Aim: In the rows below, copy out every line from the line containing "How do I perform: Click" through the line containing "click(x=141, y=638)", leaving out the pictures.

━━━ Input data

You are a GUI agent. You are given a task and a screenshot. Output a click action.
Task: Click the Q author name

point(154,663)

━━━━━━
━━━ Input data

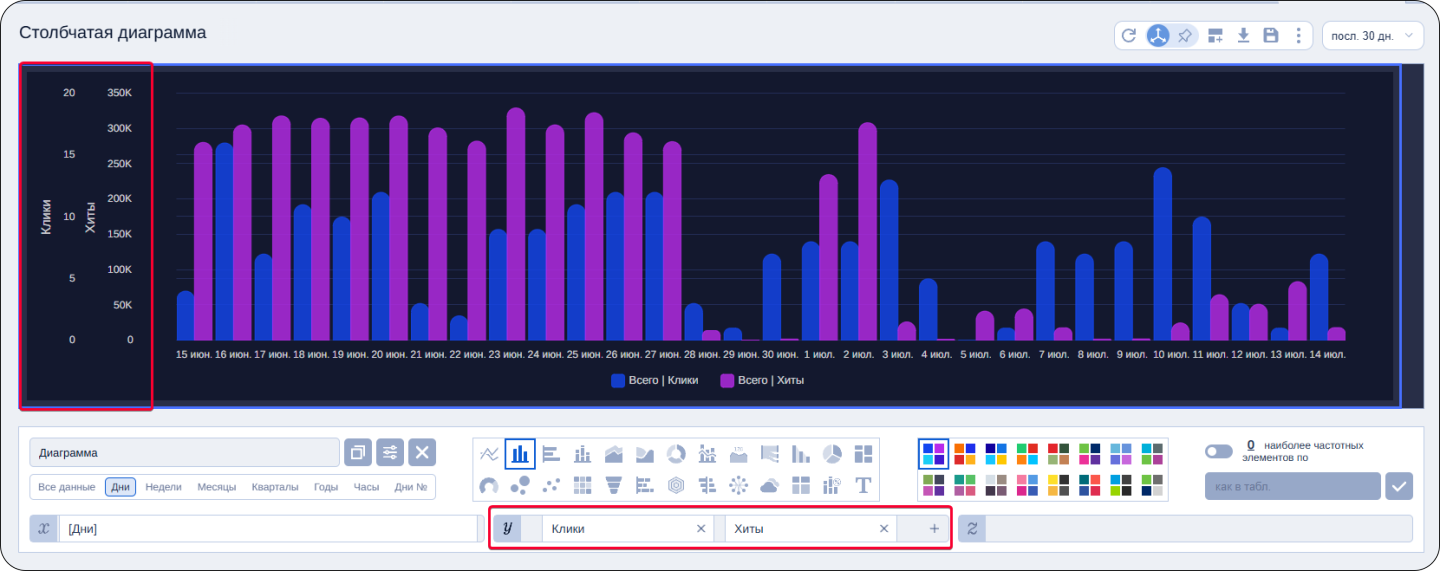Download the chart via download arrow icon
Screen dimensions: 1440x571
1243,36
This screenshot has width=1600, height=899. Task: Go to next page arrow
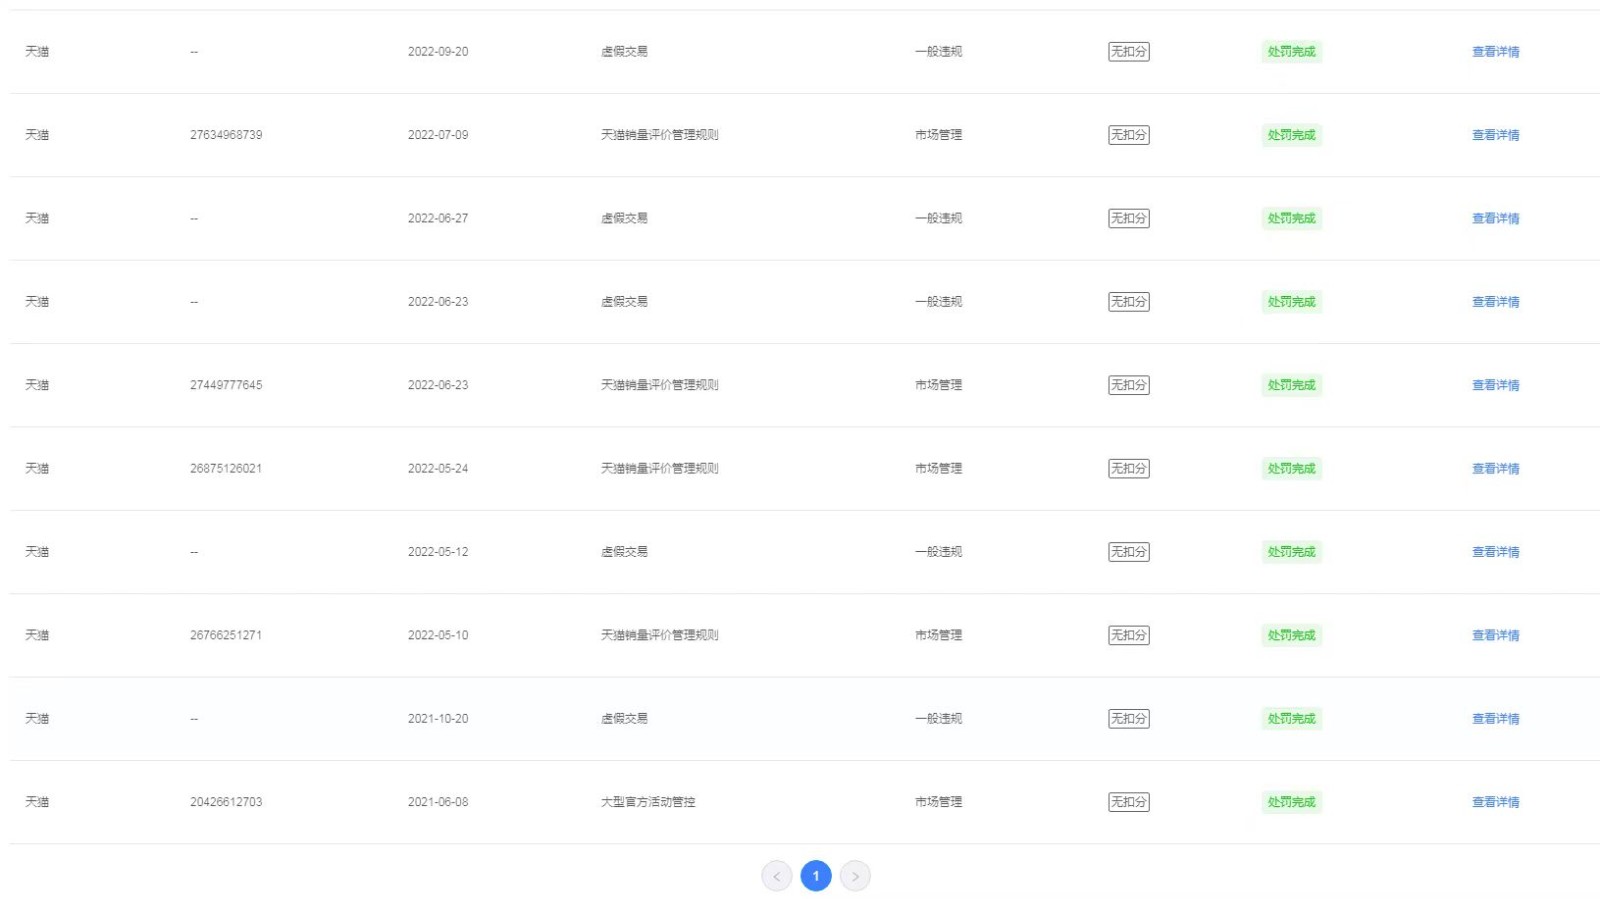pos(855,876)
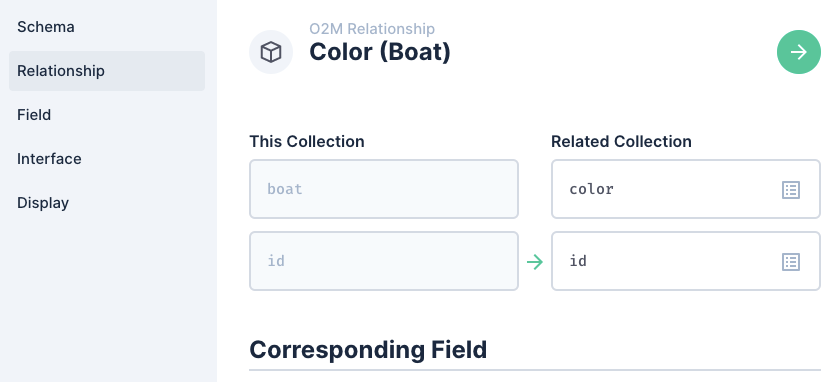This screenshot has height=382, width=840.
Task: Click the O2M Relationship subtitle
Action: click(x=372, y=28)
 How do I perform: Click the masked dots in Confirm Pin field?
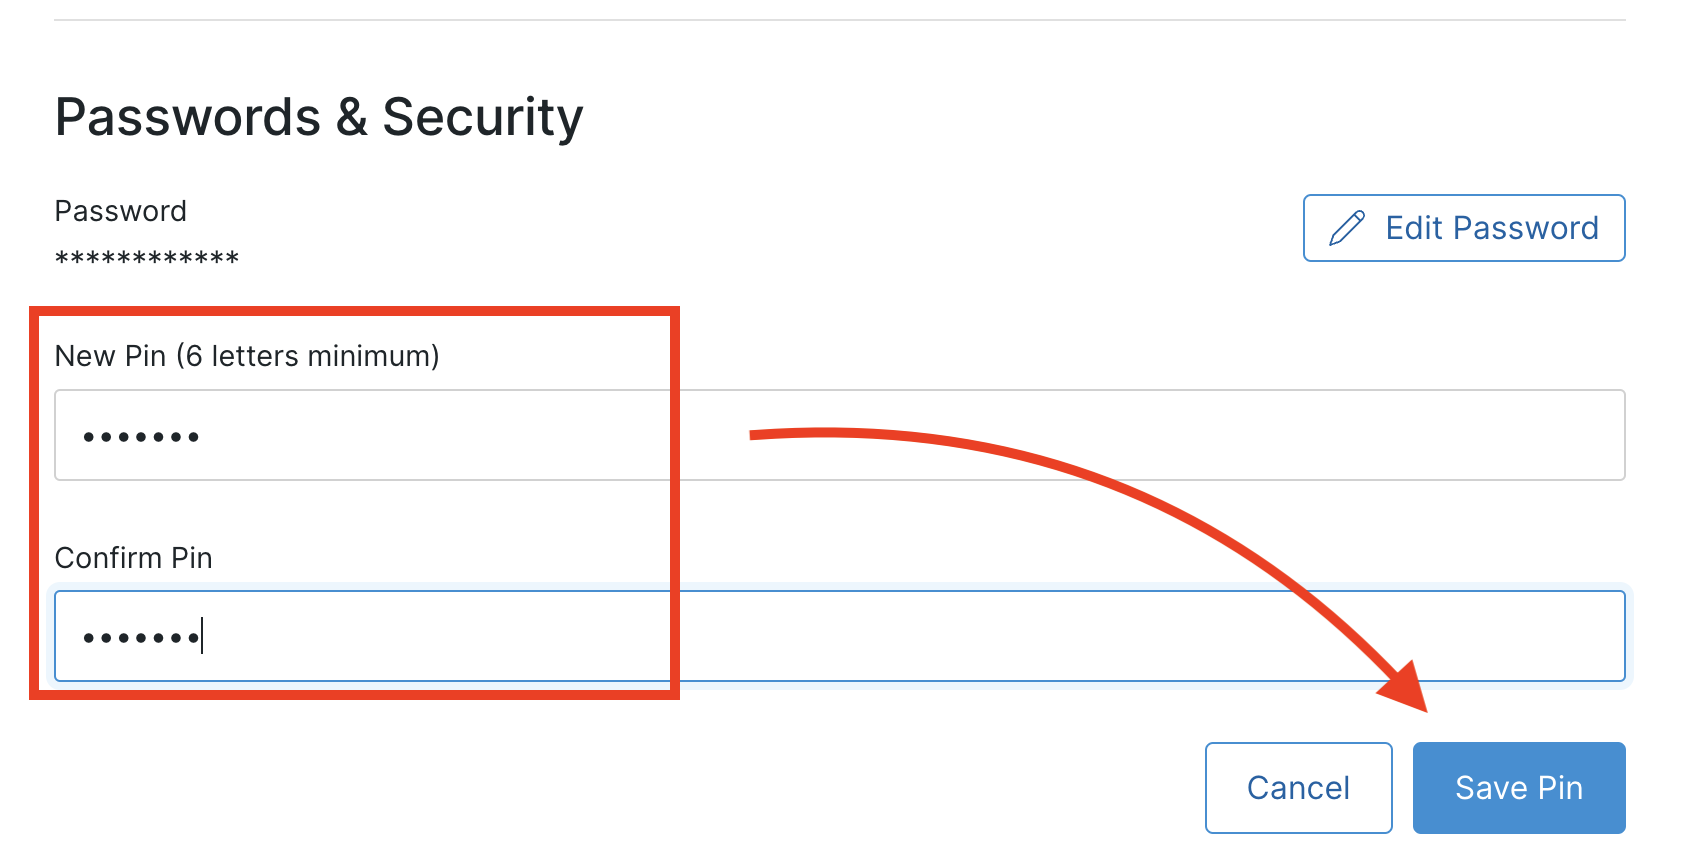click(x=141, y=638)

━━━━━━

In response:
 How do I perform: Click the masked dots in Confirm Pin field?
click(x=141, y=638)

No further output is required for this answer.